Abused women need the support of their families
If the families that girls are married into knew that they have a strong support system at home, they might think twice before attacking them
If you are in the media, you tend to become inured to stories of violence against women. It is far too frequent, and hardly evokes any great response. Yet, a recent story about the killing of a young mother of three girls by her husband, and his subsequent hacking her body to pieces, was bone-chilling. The background is all too familiar. The husband would harass the victim for dowry. She was also tortured during her short life for producing three girls. As in many such cases, her family knew about the frightening conditions she was living under, and the threat to her life. Yet, they did nothing until it was too late. In fact, the killer husband had gloated earlier that her family wouldn’t care even if he killed her, and he did.
This reminded me of another case which I wrote about in this column — of the death of an air hostess in an upmarket Delhi colony who allegedly fell off the balcony. She had repeatedly complained of violence at the hands of her husband; her family even filed a case against him, but, in the end, she got no further help. A woman is killed for dowry every 69 minutes in India, according to National Crime Records Bureau data. The victim’s family is aware of what she is going through. In the absence of strong state systems to support an abused woman, the only port of call she has is her family.

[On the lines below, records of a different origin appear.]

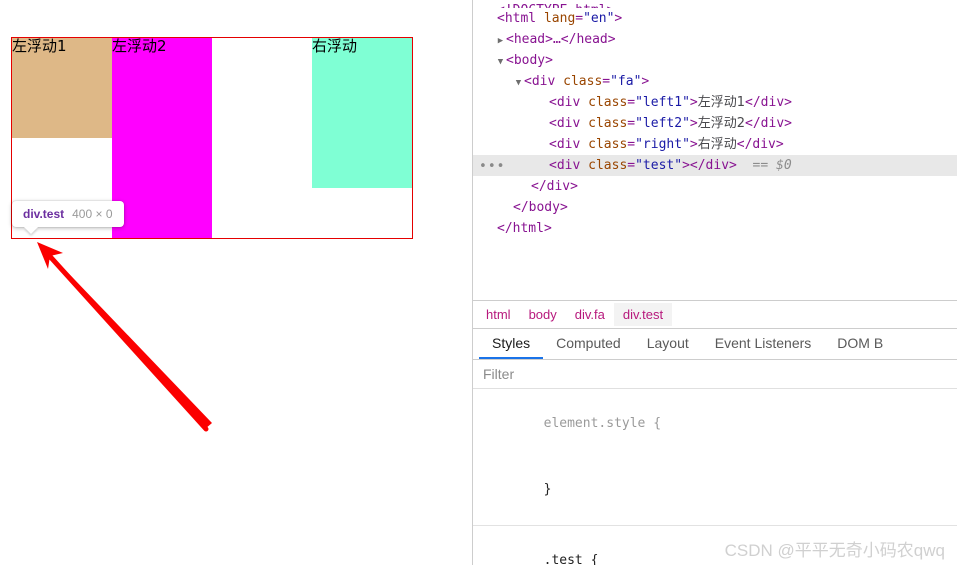  Describe the element at coordinates (715, 314) in the screenshot. I see `breadcrumb: html body div.fa div.test` at that location.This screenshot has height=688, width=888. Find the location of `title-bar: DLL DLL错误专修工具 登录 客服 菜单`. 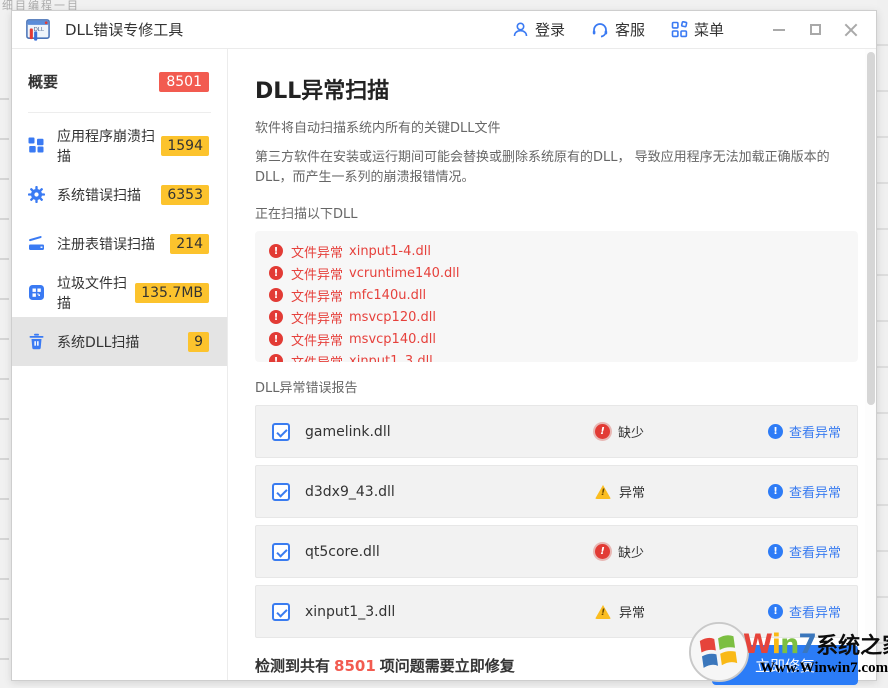

title-bar: DLL DLL错误专修工具 登录 客服 菜单 is located at coordinates (444, 30).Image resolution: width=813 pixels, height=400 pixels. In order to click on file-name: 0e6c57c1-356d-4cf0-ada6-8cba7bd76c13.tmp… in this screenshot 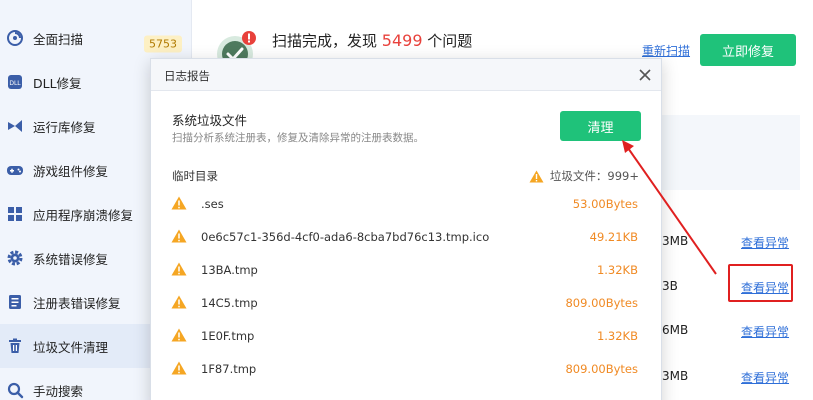, I will do `click(346, 237)`.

But societal perceptions, and a false sense of familial honour, prevent many families from bringing their girls back, away from the life-threatening atmosphere that they are in at the homes of their husbands. This is a problem that cuts across all socioeconomic and educational barriers. A recent video on social media showed a respected judge, who delivered many stirring rulings on domestic violence, participate in the physical abuse of his daughter-in-law by his thuggish son.
If avaricious in-laws are to be blamed for their vicious attacks on their daughters-in-law, then I blame the girls’ families equally for not helping them in their moments of need, when such help might mean the difference between life and death. It is true that in many families, a disproportionate amount of money is spent on the marriage of their daughters, and the breakdown of the marriage is a huge loss, not just of face, but also of finances. But, then again, when the violence begins, it is very rare that it will stop even if the woman’s family gives in to demands for cash and kind. We talk about creating a safe environment for women, but that has to begin with her own family and a home she can return to if she feels threatened.
According to the National Family Health Survey-4, almost 30% of married women in India between the ages of 15-49 have reported experiencing spousal violence at least once. The young woman who died recently in Delhi, which I began the column with, was let down at every step of the way in her tragic life. The first was by her family, which obviously did not exercise due diligence when marrying her to her killer husband. Then, it was by her in-laws, who pilloried her for her inability to bring in more money and for producing girls. Then, it was by those who lived nearby but surely were aware of her plight. And finally, yet again, it was by her family who did not think it fit to bring her back home.
The attitude that a family’s responsibility ends the moment a woman is married has to change, as much as the attitude that she is only of value to her in-laws as long as she can keep feeding their avarice.
If the families that girls are married into knew that they have a strong support system at home, they might think twice before attacking them. The knowledge that the woman has no one to turn to heightens the viciousness we witness in so many cases where the victim is either maimed, mentally scarred or killed.